Diet Tips for healthy hair from ubuntu hair salon, Kidlington, Oxford
It’s no secret that not all of us are blessed with thick, shiny and naturally flowing locks. One of the easiest ways to improve the appearance of your hair is to change your diet.
Healthy hair starts far before the shampoo and the conditioner, with the foods we eat and the nutrients they contain.
Our food provides the building blocks that keep hair healthy and looking fabulous. We can show you how to improve the appearance of your hair, starting in your kitchen, by eating a variety of healthy foods to improve the condition of your hair and the appearance of your skin.
Fill up on these nutrients to begin growing your healthiest hair ever…

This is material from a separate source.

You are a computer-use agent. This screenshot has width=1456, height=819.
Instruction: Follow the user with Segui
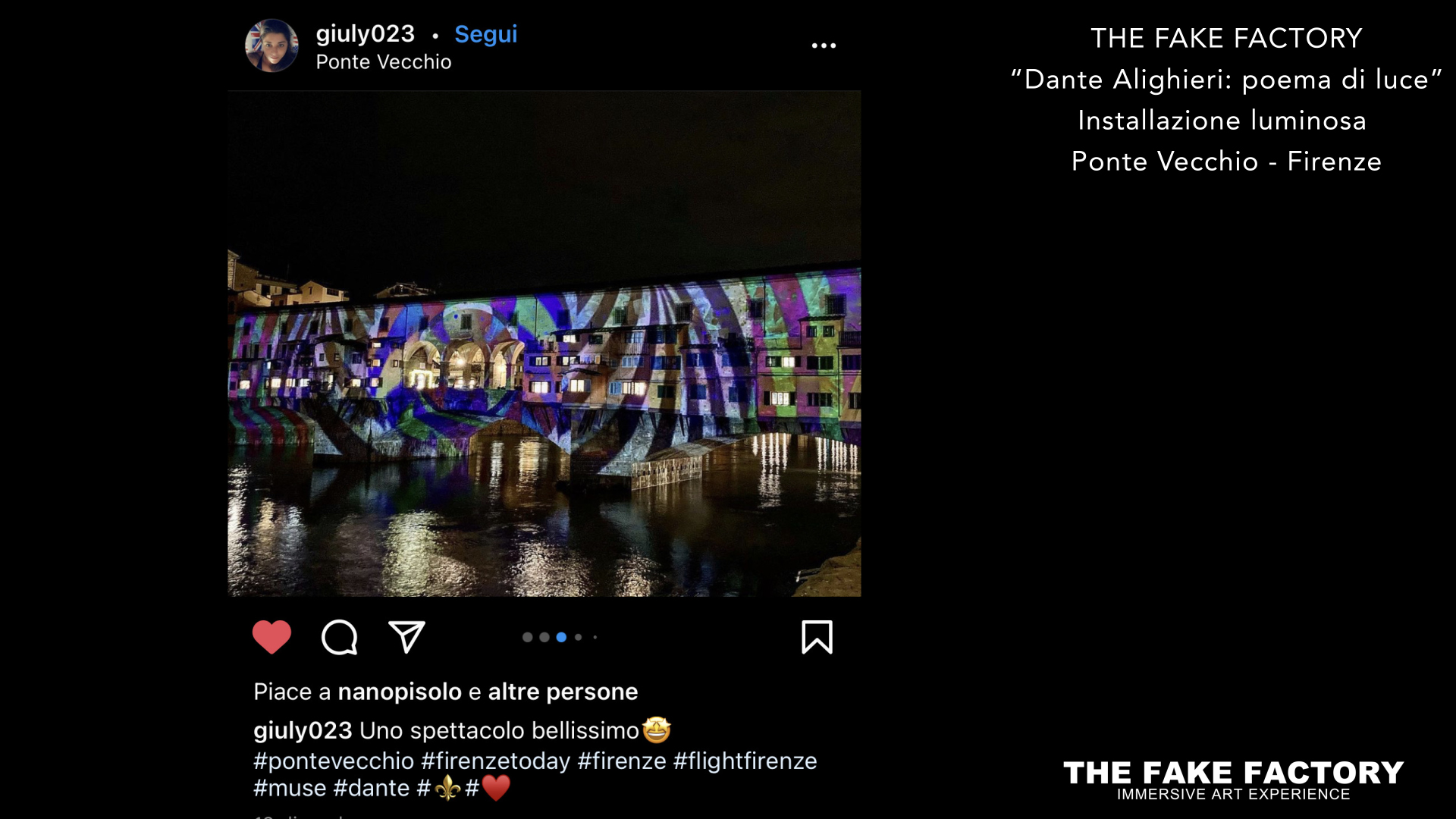coord(485,34)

Eat Your Way to Healthy Hair
Eating a healthy, balanced eating plan, can help you on the road to shiny resilient hair. Add lots of green leafy vegetables and sweet juicy fruits into your diet to keep your hair healthy.
Iron and zinc help hair follicles to grow and protein boosts your hair strength and eating dairy products such as milk and fresh yoghurt will also help.
Sprinkle fresh grated coconut over salads, diced fresh fruit, or rice, a healthy way to happy hair, fresh coconut is considered excellent ‘hair food’.
Certain spices such as cumin, turmeric and black pepper not only add flavour to your food but they also provide nourishment for your hair. By eating a variety of healthy foods will give you the mane you’ve always dreamed of, keeping your hair in a healthy condition. Fill up your plate with healthy foods for gorgeous healthy locks!
Your Shopping List of Food For Healthy Hair…
Add these items to your trolley during your next shop and watch the condition of your hair improve – as well as your general well-being!
Protein: Meat, fish, poultry, milk, eggs, cheese, yogurt & sunflower seeds.
Vitamin A: Butter, eggs, milk, carrots, tomatoes, oily fish, dark green leafy vegetables & apricots. (Vitamin A not only promotes a healthy scalp, but promotes hair growth).
Vitamin B: Milk, eggs, wholegrain cereals, bread, wheat germs, nuts, soy beans, poultry, fish & meat.
Vitamin D: Sunlight, fish liver oils, oily fish, milk & eggs.
Vitamin C: Blackcurrant, green peppers, citrus fruits, bananas, avocados, artichokes & leafy green vegetables. (Vitamin C is an antioxidant that strengthens the hair shaft and hair follicles, as well as prevents breakage).
Vitamin E: Wheat germ, peanuts, vegetable oils, pulses & green leafy vegetables.
Iron: Spinach, cockles, liver, kidneys, pulses, lentils, beans, peas & dried fruit.
Calcium: Cheese, nuts, eggs, milk, yogurt, sardines & root vegetables.
Iodine: Seafood, dried kelp & iodized salt.
Sulphur: Eggs, meat, cheese & other dairy products.